Stored data entries -

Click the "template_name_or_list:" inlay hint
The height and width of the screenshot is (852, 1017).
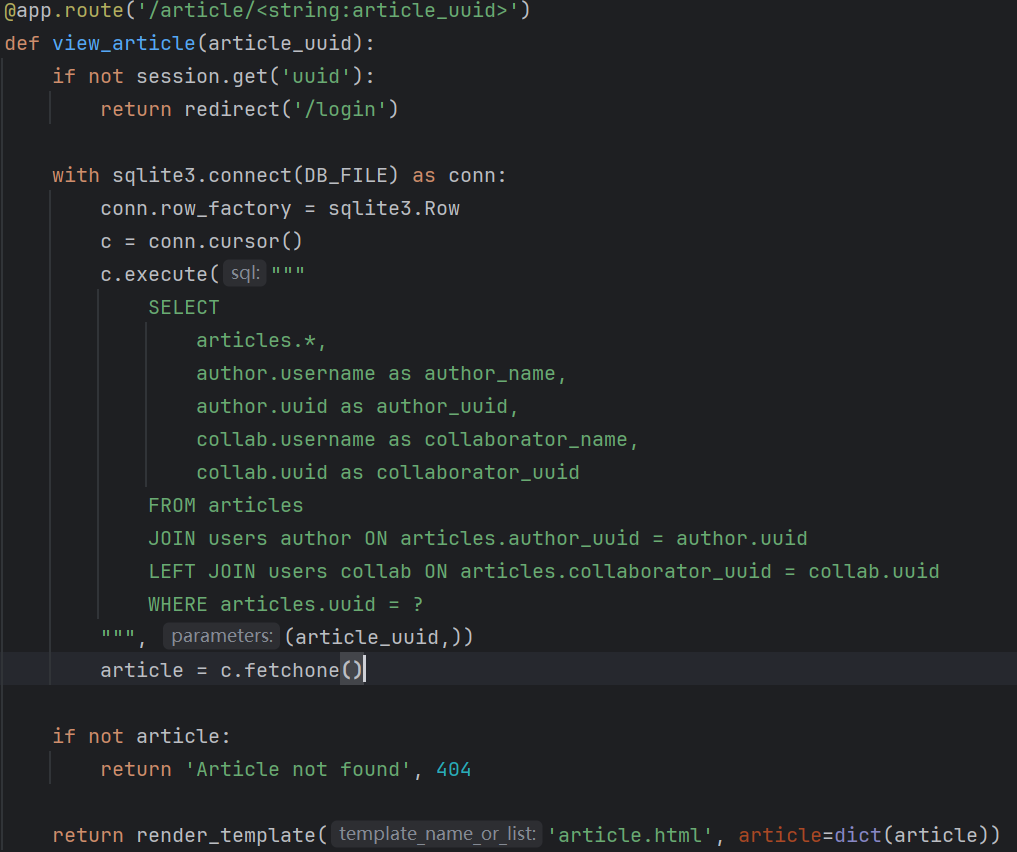point(436,834)
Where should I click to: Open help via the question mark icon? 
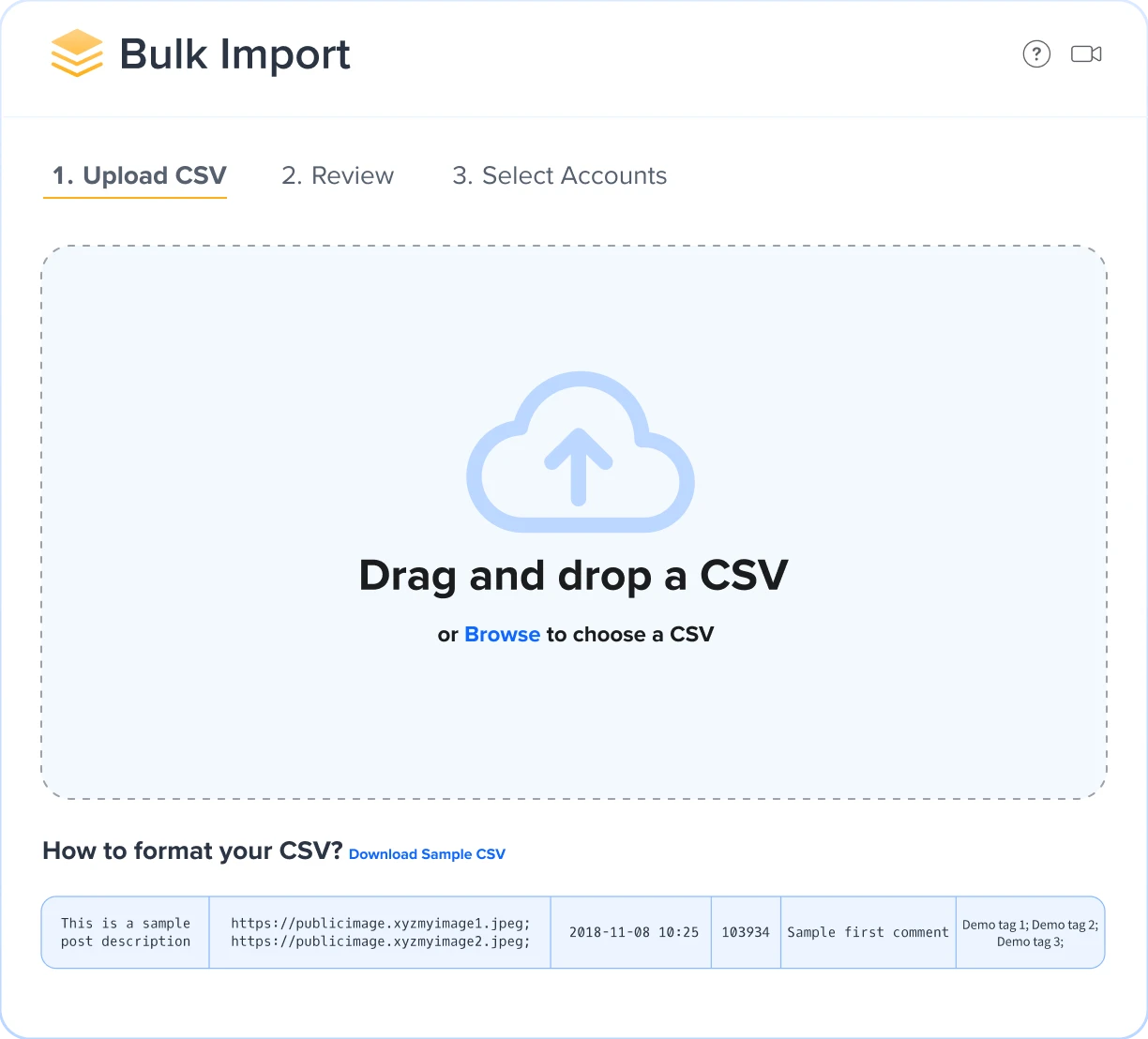click(x=1036, y=54)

Required action - Going through the records above line by line, transcribe each one exactly and skip any pictures.

Written solution -
Click the "template_name_or_list:" inlay hint
The height and width of the screenshot is (852, 1017).
point(436,834)
Where should I click to: Open help via the question mark icon? 
click(x=1036, y=54)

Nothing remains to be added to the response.